Idaho State University’s Ram Eddings receives rugby Lifetime Achievement Award
September 18, 2015
POCATELLO – Ram Eddings, Idaho State University diversity resource center program coordinator, was among 13 inductees at the U.S. Rugby Hall of Fame when he received his Lifetime Achievement Award earlier this month at a ceremony in Chicago.
Eddings, who was an ISU rugby club coach for nearly 20 years, received the award in the company of top rugby players in the country.
“I got the opportunity to interact with a lot of people I had known including some old coaches of mine,” Eddings said.The Lifetime Achievement Awards recognizes and honors individuals who have dedicated their life to the sport of rugby and whose service and commitment to rugby may have gone unrecognized.
Eddings has been involved with rugby for more than 40 years. In 1974, Edding began his rugby career and played on a Pocatello team. He played the sport competitively for 19 years and started to coach afterwards. He was the coach of the ISU men’s rugby team until 2013. He is now coaching the ISU’s women’s rugby team.
Eddings received his award Sept. 4, and then headed back to Pocatello Sept. 5 at 4:30 a.m. to play his final game of rugby at 2 p.m. at the ISU Rugby Club’s 20-year reunion game held at Bartz Field. Eddings promised he would play in the 20 year reunion game and he did so for three minutes. After being hit by another player he decided to rest on the bench for the remainder of the game.
“It was a very quick exit,” said Eddings. “I was feeling pretty dead after flying on a plane, then driving in a car, then trying to play rugby.”

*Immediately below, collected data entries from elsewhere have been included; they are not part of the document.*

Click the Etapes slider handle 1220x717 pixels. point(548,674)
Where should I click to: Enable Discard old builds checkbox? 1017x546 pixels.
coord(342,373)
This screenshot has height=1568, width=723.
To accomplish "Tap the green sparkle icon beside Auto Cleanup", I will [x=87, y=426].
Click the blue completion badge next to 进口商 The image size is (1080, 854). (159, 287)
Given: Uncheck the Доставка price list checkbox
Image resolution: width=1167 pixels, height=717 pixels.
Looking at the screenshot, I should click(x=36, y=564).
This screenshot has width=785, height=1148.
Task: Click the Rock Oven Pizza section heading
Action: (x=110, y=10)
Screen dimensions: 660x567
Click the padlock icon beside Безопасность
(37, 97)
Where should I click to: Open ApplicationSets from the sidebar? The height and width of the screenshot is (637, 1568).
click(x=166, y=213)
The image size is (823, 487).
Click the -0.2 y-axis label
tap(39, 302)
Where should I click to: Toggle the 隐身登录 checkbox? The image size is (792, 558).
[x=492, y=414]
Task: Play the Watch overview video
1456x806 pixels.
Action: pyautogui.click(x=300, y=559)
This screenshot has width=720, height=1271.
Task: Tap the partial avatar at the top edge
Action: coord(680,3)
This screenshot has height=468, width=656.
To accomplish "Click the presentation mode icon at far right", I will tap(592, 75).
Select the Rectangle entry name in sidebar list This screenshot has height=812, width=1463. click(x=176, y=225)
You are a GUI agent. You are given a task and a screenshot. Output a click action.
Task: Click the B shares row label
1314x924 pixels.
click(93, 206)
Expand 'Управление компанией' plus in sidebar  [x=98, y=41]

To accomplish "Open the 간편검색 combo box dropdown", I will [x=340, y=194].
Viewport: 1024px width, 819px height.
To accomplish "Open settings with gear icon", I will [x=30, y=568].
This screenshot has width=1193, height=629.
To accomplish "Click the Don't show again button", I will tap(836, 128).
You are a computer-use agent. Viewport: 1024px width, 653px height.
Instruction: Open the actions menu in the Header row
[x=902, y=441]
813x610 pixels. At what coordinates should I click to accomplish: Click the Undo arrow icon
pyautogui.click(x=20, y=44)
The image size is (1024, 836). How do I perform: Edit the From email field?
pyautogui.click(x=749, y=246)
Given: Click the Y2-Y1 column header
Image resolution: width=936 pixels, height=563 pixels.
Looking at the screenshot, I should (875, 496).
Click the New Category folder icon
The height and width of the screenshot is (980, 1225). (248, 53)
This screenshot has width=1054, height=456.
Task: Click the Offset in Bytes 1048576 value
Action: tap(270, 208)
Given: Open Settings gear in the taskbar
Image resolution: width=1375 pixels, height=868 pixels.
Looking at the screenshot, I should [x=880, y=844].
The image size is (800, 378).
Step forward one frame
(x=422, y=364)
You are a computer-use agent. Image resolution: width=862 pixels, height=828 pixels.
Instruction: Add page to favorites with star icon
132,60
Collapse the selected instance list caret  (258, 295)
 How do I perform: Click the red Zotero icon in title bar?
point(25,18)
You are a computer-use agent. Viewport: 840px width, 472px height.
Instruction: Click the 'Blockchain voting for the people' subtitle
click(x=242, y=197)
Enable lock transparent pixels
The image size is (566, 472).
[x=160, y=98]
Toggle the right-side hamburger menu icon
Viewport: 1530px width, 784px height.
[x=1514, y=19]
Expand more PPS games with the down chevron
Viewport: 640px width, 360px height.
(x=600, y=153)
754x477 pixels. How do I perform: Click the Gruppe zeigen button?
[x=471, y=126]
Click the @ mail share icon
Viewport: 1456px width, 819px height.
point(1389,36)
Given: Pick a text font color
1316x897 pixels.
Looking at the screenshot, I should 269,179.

One of the memorable moments for Eddings at the ceremony in Chicago was seeing the son of Rudy Scholz receive an honorary award for his dedication to rugby. Scholz won gold for the U.S. in the 1920 and 1924 Olympic Games, the only years rugby was part of the Olympics.Amy Slack, ISU graduate studies coordinator, nominated Eddings two years ago, but he wasn’t selected until this year. The award date happened to be just one day before his reunion game, which was planned a year in advance.
“I was really honored to have been selected and to receive the award,” said Eddings. “It was pretty special.”
The award ceremony is typically held in San Diego where the rugby headquarters is, but it was held in Chicago because the national U.S. Rugby Team had a game against the national Australia Rugby Team, which Eddings was unable to attend.
“They kind of figured the chances of me coming back [for the reunion game] were good because my all-time favorite team in the world is the New Zealand All Blacks, so if it would have been the All Blacks playing they wouldn’t have seen me,” said Eddings.
Even though there was an international game going on Eddings came back because of his dedication and love for ISU. This reunion game met very much to him.
When asked what he missed most about rugby, Eddings said, “Playing, I really enjoyed playing the game. There are those moments when mentally you want to get out there, but you know the real deal.”